• PROBLEM STATEMENT: Copy the records word for word, everything from the line containing "Image resolution: width=1268" down to the line containing "pos(276,323)", with both of those lines included.

━━━━━ DATA FOR THIS EXERCISE

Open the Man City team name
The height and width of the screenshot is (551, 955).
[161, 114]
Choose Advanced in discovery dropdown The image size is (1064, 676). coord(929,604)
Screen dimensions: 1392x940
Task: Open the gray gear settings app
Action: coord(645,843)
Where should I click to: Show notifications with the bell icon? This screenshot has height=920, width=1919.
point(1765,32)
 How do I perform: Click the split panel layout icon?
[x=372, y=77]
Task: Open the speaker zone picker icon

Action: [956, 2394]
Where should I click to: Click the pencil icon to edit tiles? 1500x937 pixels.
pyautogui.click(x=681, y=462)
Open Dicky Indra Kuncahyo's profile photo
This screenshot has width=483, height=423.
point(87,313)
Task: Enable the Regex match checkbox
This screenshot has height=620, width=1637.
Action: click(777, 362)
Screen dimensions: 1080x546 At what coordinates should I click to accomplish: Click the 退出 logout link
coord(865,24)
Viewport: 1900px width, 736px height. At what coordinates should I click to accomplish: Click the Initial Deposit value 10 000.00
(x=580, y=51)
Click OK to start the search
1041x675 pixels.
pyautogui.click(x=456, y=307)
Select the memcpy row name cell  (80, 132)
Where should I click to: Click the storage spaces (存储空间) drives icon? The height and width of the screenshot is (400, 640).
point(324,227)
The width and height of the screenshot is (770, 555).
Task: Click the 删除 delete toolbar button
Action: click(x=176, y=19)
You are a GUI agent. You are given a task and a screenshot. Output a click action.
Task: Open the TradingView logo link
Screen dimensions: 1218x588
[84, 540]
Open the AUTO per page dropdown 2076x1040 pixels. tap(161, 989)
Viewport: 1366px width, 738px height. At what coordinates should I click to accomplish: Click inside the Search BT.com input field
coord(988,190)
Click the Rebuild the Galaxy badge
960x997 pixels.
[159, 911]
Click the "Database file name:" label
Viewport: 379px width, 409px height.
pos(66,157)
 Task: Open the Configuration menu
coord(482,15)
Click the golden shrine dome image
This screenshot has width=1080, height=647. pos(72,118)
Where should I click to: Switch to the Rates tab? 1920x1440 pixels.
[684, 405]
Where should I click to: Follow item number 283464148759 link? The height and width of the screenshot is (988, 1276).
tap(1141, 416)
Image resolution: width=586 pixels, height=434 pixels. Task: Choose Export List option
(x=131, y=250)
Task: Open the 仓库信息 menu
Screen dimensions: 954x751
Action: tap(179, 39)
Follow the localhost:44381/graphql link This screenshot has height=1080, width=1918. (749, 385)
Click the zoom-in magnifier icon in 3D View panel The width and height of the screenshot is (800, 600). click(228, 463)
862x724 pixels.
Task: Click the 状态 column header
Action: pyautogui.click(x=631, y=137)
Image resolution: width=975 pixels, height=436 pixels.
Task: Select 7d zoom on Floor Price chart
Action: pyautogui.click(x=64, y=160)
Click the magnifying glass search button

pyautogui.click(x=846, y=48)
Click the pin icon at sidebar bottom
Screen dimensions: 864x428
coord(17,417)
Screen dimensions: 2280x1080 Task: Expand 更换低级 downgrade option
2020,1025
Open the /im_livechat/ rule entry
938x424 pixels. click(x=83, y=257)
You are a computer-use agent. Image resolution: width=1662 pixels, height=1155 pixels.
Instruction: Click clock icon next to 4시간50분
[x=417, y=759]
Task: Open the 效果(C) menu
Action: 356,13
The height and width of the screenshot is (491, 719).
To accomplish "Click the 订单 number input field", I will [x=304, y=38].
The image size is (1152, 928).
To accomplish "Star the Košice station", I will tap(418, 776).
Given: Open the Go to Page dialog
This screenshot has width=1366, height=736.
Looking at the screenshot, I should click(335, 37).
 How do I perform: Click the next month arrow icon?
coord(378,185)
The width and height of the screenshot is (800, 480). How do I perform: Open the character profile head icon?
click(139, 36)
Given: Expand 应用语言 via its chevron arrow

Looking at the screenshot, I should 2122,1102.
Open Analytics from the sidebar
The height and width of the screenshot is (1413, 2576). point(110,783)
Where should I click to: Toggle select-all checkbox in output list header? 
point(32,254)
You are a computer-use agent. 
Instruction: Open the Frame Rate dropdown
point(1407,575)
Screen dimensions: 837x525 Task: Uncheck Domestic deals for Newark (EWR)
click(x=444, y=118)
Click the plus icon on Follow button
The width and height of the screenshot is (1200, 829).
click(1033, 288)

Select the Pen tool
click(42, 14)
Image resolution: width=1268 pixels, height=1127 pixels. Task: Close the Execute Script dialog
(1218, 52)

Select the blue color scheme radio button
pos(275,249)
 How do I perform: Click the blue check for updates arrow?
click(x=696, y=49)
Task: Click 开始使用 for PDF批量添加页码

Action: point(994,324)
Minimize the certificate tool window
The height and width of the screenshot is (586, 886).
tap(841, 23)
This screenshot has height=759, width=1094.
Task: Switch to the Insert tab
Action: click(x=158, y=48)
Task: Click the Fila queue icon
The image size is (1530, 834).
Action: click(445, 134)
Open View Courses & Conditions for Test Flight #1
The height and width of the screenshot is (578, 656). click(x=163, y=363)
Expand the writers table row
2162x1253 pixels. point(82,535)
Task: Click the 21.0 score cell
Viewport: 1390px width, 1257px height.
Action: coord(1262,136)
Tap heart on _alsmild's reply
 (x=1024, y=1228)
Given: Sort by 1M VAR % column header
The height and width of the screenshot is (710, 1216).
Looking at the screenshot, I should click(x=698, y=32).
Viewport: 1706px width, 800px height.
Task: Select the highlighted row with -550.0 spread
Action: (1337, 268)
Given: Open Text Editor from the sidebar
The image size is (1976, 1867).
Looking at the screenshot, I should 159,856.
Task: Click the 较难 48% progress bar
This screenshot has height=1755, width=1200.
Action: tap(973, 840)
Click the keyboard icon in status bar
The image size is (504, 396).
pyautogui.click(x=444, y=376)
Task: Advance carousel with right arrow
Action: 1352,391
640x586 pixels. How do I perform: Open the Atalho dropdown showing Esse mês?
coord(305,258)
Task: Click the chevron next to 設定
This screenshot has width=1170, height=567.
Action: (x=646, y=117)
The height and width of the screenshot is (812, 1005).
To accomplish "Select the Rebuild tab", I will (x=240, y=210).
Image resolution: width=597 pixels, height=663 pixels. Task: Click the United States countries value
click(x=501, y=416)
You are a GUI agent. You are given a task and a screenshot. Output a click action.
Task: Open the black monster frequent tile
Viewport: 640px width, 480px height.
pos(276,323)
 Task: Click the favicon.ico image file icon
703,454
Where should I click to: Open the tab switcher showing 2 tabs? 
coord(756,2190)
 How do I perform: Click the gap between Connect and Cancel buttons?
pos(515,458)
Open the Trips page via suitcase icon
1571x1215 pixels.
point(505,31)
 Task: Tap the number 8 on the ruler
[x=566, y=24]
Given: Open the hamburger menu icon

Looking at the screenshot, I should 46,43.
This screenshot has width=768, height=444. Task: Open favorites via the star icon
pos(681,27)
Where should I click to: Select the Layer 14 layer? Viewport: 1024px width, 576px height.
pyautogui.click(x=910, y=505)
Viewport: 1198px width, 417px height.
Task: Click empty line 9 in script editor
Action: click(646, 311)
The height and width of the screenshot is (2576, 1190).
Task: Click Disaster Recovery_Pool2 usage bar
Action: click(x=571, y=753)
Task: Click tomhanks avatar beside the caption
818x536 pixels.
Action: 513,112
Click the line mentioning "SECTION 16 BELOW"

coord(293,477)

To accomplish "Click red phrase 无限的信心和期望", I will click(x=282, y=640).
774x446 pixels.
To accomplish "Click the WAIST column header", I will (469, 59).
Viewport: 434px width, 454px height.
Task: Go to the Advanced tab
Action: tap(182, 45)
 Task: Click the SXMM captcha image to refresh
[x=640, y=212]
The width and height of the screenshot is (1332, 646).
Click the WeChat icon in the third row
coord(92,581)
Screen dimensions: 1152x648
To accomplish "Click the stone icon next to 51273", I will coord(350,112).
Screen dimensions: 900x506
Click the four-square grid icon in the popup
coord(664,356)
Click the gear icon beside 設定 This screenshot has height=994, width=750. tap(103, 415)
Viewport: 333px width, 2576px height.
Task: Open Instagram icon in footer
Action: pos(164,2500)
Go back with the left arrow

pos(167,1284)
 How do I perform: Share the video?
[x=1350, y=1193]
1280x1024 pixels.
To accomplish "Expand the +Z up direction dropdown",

━━━━━━━━━━

• CORRECT RESPONSE:
Image resolution: width=1268 pixels, height=1127 pixels. Task: Close the Execute Script dialog
(1218, 52)

Select the blue color scheme radio button
pos(275,249)
 How do I perform: Click the blue check for updates arrow?
click(x=696, y=49)
Task: Click 开始使用 for PDF批量添加页码

Action: point(994,324)
Minimize the certificate tool window
The height and width of the screenshot is (586, 886).
tap(841, 23)
This screenshot has height=759, width=1094.
Task: Switch to the Insert tab
Action: click(x=158, y=48)
Task: Click the Fila queue icon
The image size is (1530, 834).
Action: click(445, 134)
Open View Courses & Conditions for Test Flight #1
The height and width of the screenshot is (578, 656). click(x=163, y=363)
Expand the writers table row
2162x1253 pixels. point(82,535)
Task: Click the 21.0 score cell
Viewport: 1390px width, 1257px height.
Action: coord(1262,136)
Tap heart on _alsmild's reply
 (x=1024, y=1228)
Given: Sort by 1M VAR % column header
The height and width of the screenshot is (710, 1216).
Looking at the screenshot, I should click(x=698, y=32).
Viewport: 1706px width, 800px height.
Task: Select the highlighted row with -550.0 spread
Action: (1337, 268)
Given: Open Text Editor from the sidebar
The image size is (1976, 1867).
Looking at the screenshot, I should 159,856.
Task: Click the 较难 48% progress bar
This screenshot has height=1755, width=1200.
Action: tap(973, 840)
Click the keyboard icon in status bar
The image size is (504, 396).
pyautogui.click(x=444, y=376)
Task: Advance carousel with right arrow
Action: 1352,391
640x586 pixels. How do I perform: Open the Atalho dropdown showing Esse mês?
coord(305,258)
Task: Click the chevron next to 設定
This screenshot has width=1170, height=567.
Action: (x=646, y=117)
The height and width of the screenshot is (812, 1005).
To accomplish "Select the Rebuild tab", I will (x=240, y=210).
Image resolution: width=597 pixels, height=663 pixels. Task: Click the United States countries value
click(x=501, y=416)
You are a GUI agent. You are given a task and a screenshot. Output a click action.
Task: Open the black monster frequent tile
Viewport: 640px width, 480px height.
pos(276,323)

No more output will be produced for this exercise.